- DATASET EXCERPTS:
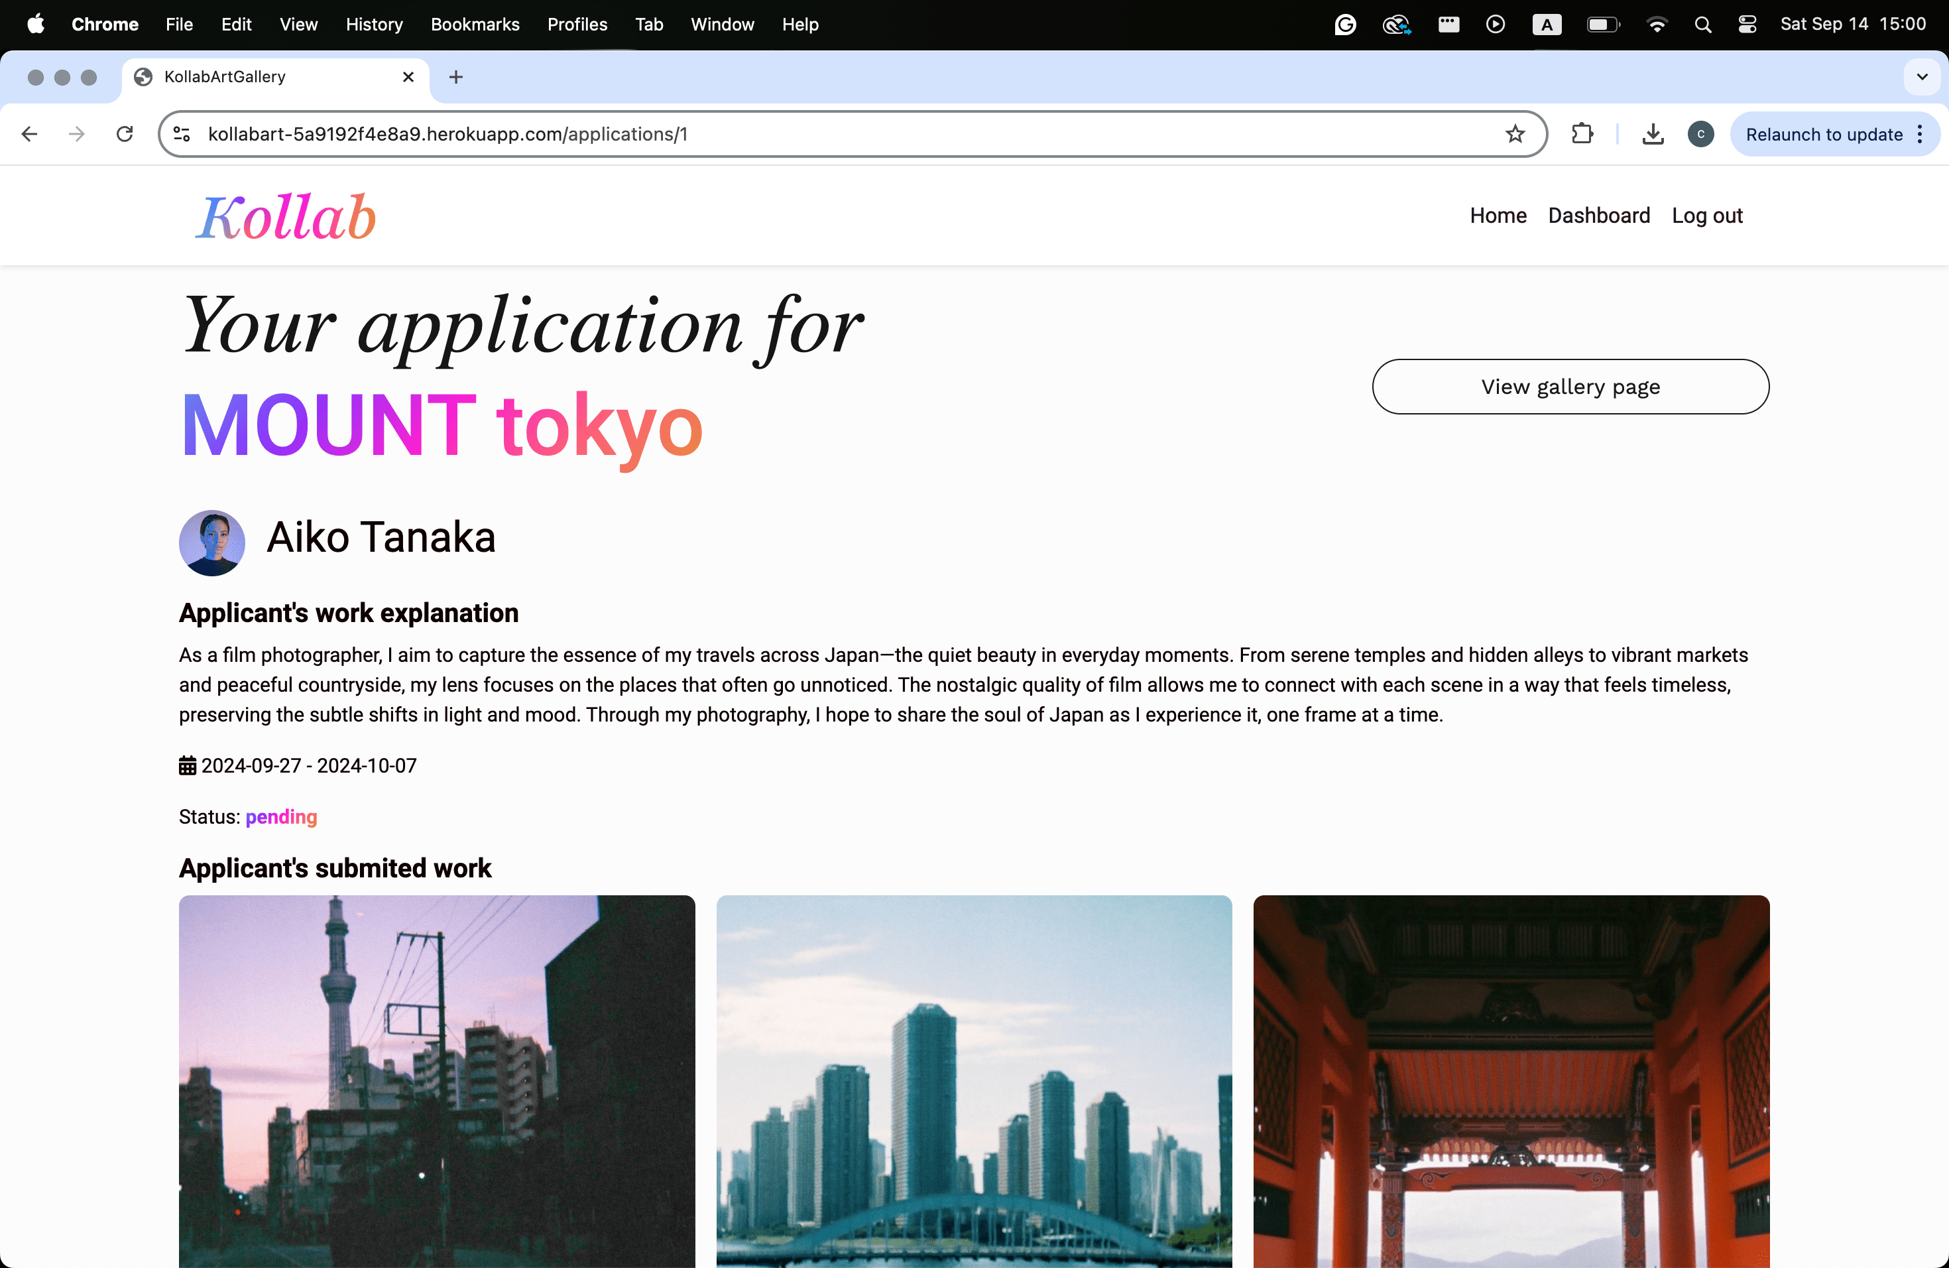Viewport: 1949px width, 1268px height.
Task: Open site information icon in address bar
Action: pos(182,134)
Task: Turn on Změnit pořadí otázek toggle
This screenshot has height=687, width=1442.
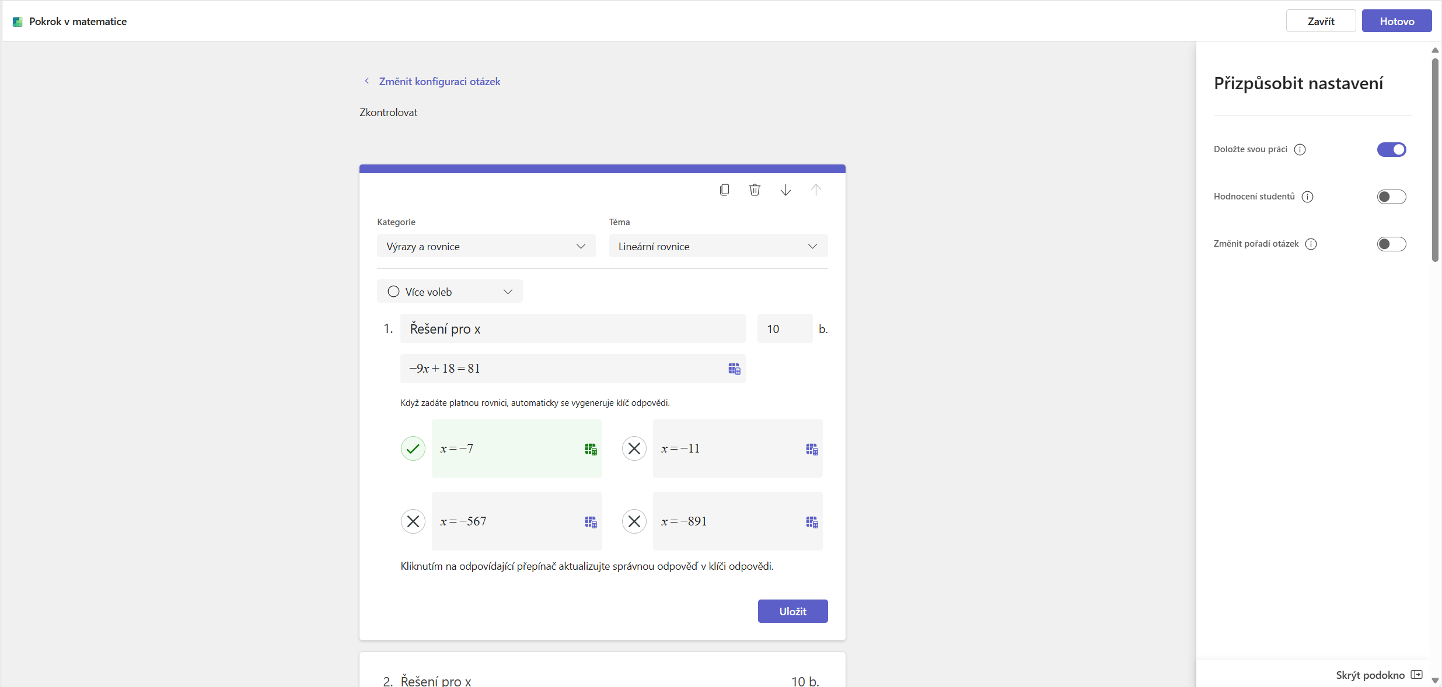Action: click(1391, 244)
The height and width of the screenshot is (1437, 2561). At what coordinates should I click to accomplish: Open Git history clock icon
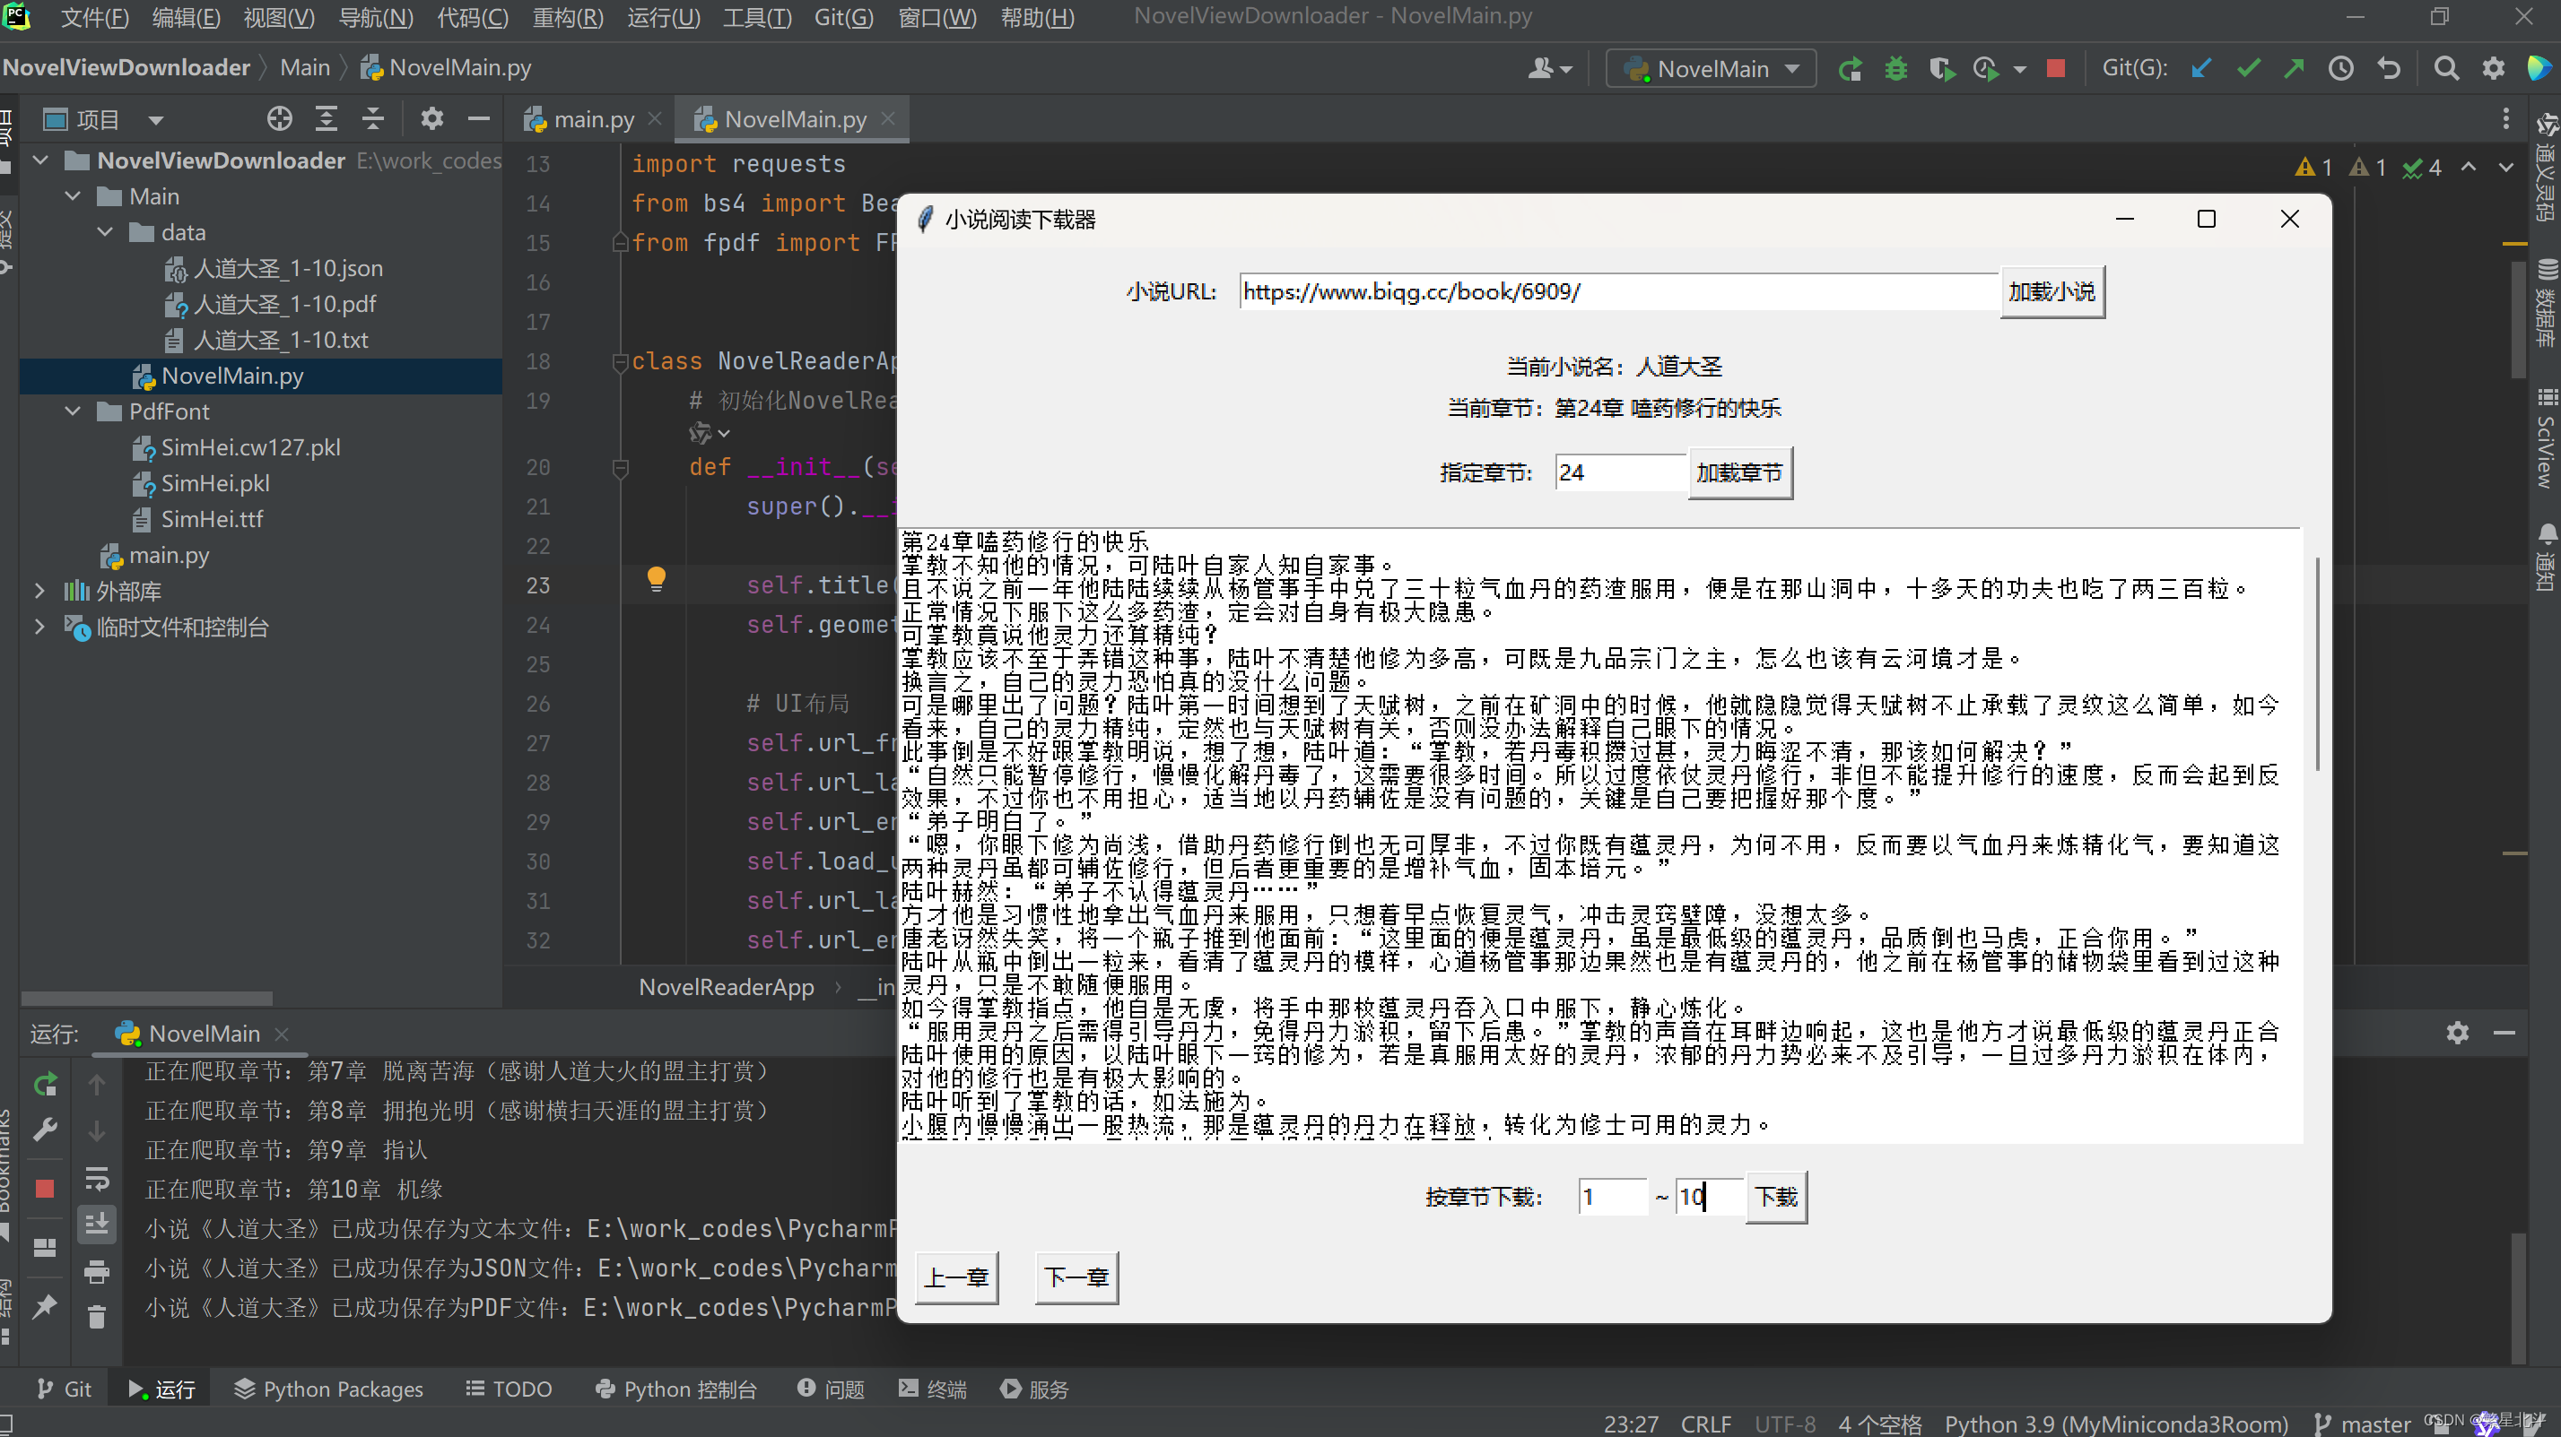[2340, 69]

- ASSIGNMENT: Transcribe word for word only the lines from the one with "This screenshot has height=687, width=1442." through the end of the listing; every picture is to be omitted.

- SOLVED PROBLEM:
This screenshot has height=687, width=1442.
Action: click(1391, 244)
The height and width of the screenshot is (1437, 2561). At what coordinates should I click to accomplish: Open Git history clock icon
[2340, 69]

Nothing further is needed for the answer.